··· Dataset records ···

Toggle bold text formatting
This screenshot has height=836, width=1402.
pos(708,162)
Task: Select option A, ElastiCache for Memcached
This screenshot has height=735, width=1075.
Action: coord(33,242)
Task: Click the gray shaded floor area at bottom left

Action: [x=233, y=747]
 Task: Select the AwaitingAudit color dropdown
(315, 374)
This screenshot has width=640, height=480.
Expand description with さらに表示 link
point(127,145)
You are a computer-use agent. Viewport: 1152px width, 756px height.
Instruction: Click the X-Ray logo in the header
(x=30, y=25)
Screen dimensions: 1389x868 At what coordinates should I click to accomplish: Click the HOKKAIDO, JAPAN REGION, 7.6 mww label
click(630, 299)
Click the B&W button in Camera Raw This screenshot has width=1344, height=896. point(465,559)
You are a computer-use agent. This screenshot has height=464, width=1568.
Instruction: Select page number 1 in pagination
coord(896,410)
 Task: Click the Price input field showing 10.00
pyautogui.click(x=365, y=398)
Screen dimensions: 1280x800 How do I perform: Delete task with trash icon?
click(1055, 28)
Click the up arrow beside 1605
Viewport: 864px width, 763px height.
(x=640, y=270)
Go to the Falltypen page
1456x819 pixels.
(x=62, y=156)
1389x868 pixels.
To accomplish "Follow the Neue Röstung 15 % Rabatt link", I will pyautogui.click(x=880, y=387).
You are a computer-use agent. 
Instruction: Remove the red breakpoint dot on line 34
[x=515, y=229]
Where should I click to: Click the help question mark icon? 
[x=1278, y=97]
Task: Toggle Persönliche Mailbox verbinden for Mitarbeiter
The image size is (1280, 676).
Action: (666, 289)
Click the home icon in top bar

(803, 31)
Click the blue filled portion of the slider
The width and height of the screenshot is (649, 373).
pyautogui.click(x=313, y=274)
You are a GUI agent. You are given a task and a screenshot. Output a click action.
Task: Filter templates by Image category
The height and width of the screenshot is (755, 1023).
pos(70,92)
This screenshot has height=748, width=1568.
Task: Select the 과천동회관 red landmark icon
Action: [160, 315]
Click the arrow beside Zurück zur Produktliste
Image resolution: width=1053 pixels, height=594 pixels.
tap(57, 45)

···

* _Goal_
List everything above from the line containing "Task: Click the gray" down to the line containing "pyautogui.click(x=365, y=398)" as a numbered list, leaving out blank lines.

* _Full answer_
1. Task: Click the gray shaded floor area at bottom left
2. Action: [x=233, y=747]
3.  Task: Select the AwaitingAudit color dropdown
4. (315, 374)
5. This screenshot has width=640, height=480.
6. Expand description with さらに表示 link
7. point(127,145)
8. You are a computer-use agent. Viewport: 1152px width, 756px height.
9. Instruction: Click the X-Ray logo in the header
10. (x=30, y=25)
11. Screen dimensions: 1389x868 At what coordinates should I click to accomplish: Click the HOKKAIDO, JAPAN REGION, 7.6 mww label
12. click(630, 299)
13. Click the B&W button in Camera Raw This screenshot has width=1344, height=896. point(465,559)
14. You are a computer-use agent. This screenshot has height=464, width=1568.
15. Instruction: Select page number 1 in pagination
16. coord(896,410)
17.  Task: Click the Price input field showing 10.00
18. pyautogui.click(x=365, y=398)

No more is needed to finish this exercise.